“Was not their mistake once more bred of the life of slavery that they had been living?—a life which was always looking upon everything, except mankind, animate and inanimate—‘nature,’ as people used to call it—as one thing, and mankind as another, it was natural to people thinking in this way, that they should try to make ‘nature’ their slave, since they thought ‘nature’ was something outside them” — William Morris


Tuesday, January 17, 2023

Hell: Another Book

 ...along with The Stuff of Life, I'm working on quite a different kind of book. Different, I mean, from every other one I've published. I really didn't know for whom I was writing it, which is a first, and come to think of it, I really didn't know what I was writing either! 

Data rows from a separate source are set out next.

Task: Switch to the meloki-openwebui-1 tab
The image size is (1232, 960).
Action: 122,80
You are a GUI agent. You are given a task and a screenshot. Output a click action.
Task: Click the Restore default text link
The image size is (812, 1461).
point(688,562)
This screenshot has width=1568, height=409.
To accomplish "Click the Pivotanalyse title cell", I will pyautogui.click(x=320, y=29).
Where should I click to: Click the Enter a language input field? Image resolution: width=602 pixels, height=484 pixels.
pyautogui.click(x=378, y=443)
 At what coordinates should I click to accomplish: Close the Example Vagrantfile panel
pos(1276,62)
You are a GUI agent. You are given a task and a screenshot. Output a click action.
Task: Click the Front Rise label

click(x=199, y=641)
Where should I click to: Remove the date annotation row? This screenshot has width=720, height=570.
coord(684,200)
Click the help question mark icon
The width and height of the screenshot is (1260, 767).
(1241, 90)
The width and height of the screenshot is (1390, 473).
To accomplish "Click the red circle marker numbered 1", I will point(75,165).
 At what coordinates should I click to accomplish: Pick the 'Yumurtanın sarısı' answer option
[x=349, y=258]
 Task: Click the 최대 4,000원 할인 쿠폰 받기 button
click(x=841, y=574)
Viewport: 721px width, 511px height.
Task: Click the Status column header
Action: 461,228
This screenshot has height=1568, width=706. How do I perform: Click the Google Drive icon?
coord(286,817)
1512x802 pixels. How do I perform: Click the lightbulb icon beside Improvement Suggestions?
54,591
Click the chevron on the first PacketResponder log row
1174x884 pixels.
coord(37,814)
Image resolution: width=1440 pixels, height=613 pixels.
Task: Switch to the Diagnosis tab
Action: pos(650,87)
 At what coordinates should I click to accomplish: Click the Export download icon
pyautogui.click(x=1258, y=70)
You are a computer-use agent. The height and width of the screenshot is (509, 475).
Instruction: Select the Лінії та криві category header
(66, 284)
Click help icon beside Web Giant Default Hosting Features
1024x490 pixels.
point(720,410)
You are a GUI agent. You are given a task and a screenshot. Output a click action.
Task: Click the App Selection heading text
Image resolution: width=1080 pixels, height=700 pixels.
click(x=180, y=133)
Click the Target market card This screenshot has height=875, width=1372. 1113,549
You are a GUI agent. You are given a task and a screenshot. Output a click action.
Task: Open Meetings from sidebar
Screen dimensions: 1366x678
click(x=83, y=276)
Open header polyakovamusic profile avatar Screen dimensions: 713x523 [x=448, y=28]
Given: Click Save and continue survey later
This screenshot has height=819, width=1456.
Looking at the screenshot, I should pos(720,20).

This isn't showing off. I write like I sneeze. Often I've had a thought just before I type it. Occasionally I've had thoughts simultaneous with typing them. 

But a lot of this book, I kid you not, was typed before I thought the idea. I know people describe writing as a form of reading (I do), but this was ridiculous. Like reading someone else. 

It's a book I've written "with" William Blake. "About" seemed wrong. I've been trying to write a "Blake book" since I was nineteen. it took me until last year to figure out that "about" wouldn't work. How could I sit in judgment, however slight, over Blake? Or, how could I write a book filled with the verbal equivalent of arrows: "Now check out this line, it's totally rad!" 

Besides, this is a book about the underworld. OOO believes that everything has an underworld. Having an underworld, come to think of it, is a prerequisite to existing at all. 

Underworlds require a guide. It's true in Homer, Virgil, Dante, Milton and Blake himself. And any number of religious traditions such as the rolog tradition in Tibet, where people give accounts of near-death experiences. 

And I have a companion too: Laura Mvula, my absolutely very very favorite contemporary lyricist and singer. Much analysis of her work in here. 

It's called Hell: How to Dance with the Devil on Your Back

Race is a foundational topic. Race and ecology. 

Columbia University Press love it, in fact they loved on it harder than anyone on anything else I've ever done. 

They say that among many other things, it's actual theology. (!!!!!) They're going to promote it in all kinds of religious fora along with the regular ones. 

Yeah, this is my Fragile Absolute

Expect more and more on this. I'm really really into it.